KAR5585 selectively inhibits tryptophan hydroxylase 1 (TPH1), and was developed to reduce peripheral serotonin (5-HT) and 5-HT-associated fibrosis and vascular remodeling, the hallmarks of PAH.
The company has completed the single ascending dose part of the Phase 1 trial assessing KAR5585 in 120 healthy volunteers, and is currently running the multiple ascending dose part of the clinical trial. Karos expects to report data from the Phase 1 clinical program in the second half of this year.
The biomarkers included in the multiple-dose part of the trial are anticipated to provide insight into the mechanism of action of KAR5585, and the dose-range required to reduce peripheral 5-HT. Upon this advancement, Karos expects to initiate a Phase 2 clinical trial on KAR5585 as a once-a-day therapy in patients with PAH.
“PAH is a uniformly fatal disease if left untreated, and while there are current treatments available, they do not halt or reverse the primary pathophysiology underlying disease progression,” said Lewis J. Rubin, M.D., emeritus director of pulmonary and critical care and professor of medicine at the University of California, San Diego School of Medicine, in a press release.
“Critically important will be to develop new treatments that can alter the course of disease and deliver improvements in patient survival and quality of life. Based on the early evidence to date, I believe that peripheral serotonin modulation holds great potential, and I look forward to the further advancement of Karos’ program,” Rubin said.

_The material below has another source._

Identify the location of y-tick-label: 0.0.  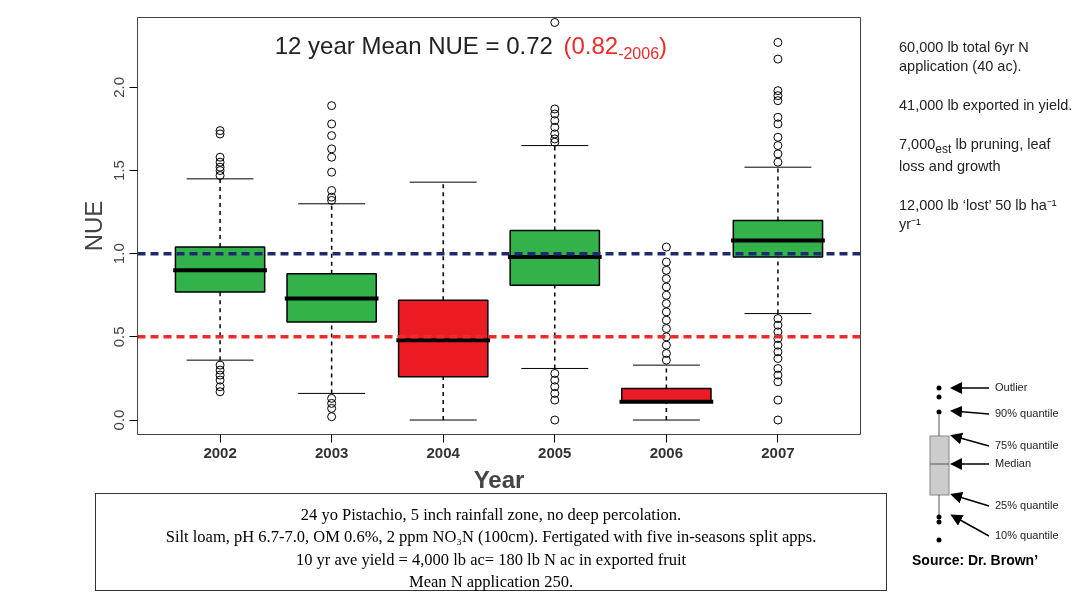
(119, 420).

“Karos is dedicated to discovering and developing novel therapies that address the role of dysregulated peripheral serotonin seen in diseases associated with tissue fibrosis and inflammation,” said Peter U. Feig, M.D., chief medical officer at Karos. “With PAH as our lead disease target, we are also advancing programs in pulmonary fibrosis unrelated to PAH, other diseases associated with fibrosis, and carcinoid syndrome. Our goal is to have proof-of-concept studies in two or more indications in 2017.”

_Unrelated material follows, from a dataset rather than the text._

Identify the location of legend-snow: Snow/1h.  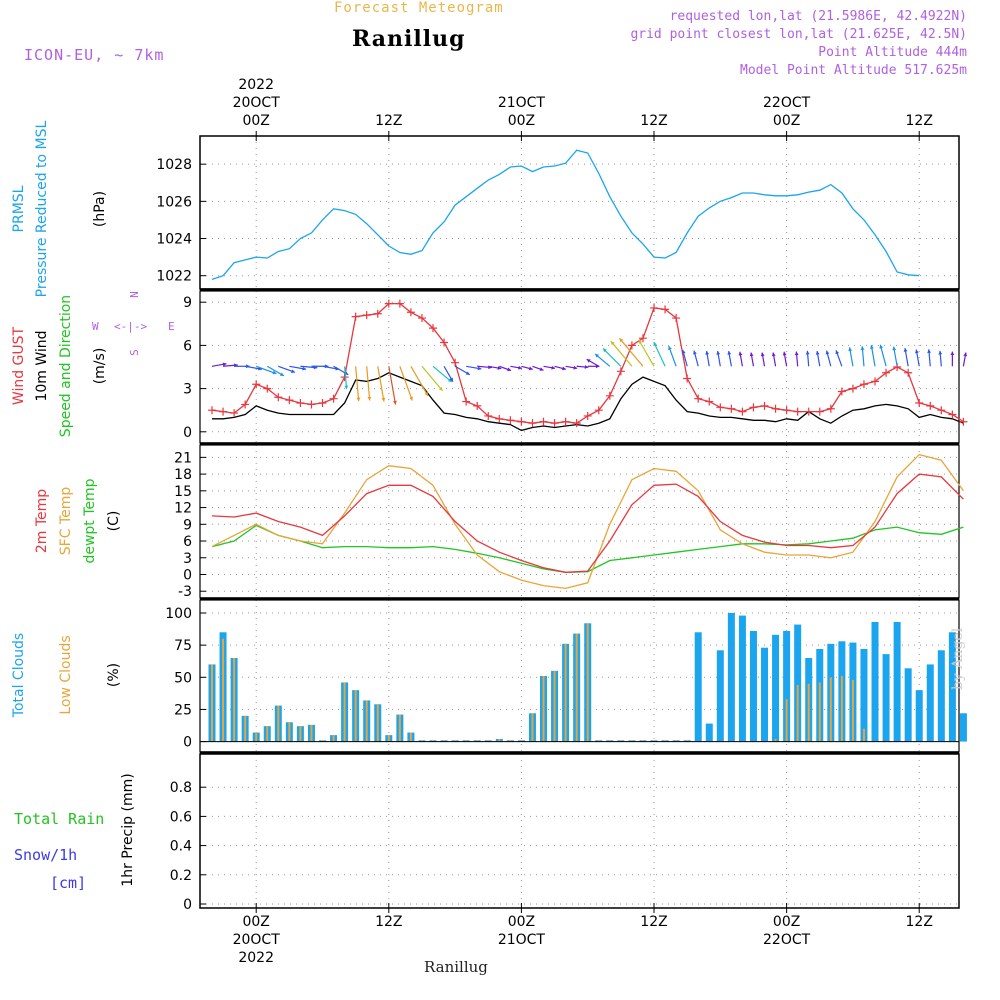
(46, 855).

PAH is an increase of blood pressure in the pulmonary artery, pulmonary vein, or pulmonary capillaries, together known as the lung vasculature. The early symptoms of PAH, such as dyspnea, dizziness, and fatigue, are often mild and are common to many other conditions. At rest, there are often no symptoms and no apparent signs of illness. As a result, time from symptom onset to disease diagnosis is, on average, more than two years. This means that PAH is frequently not recognized until the disease is relatively advanced.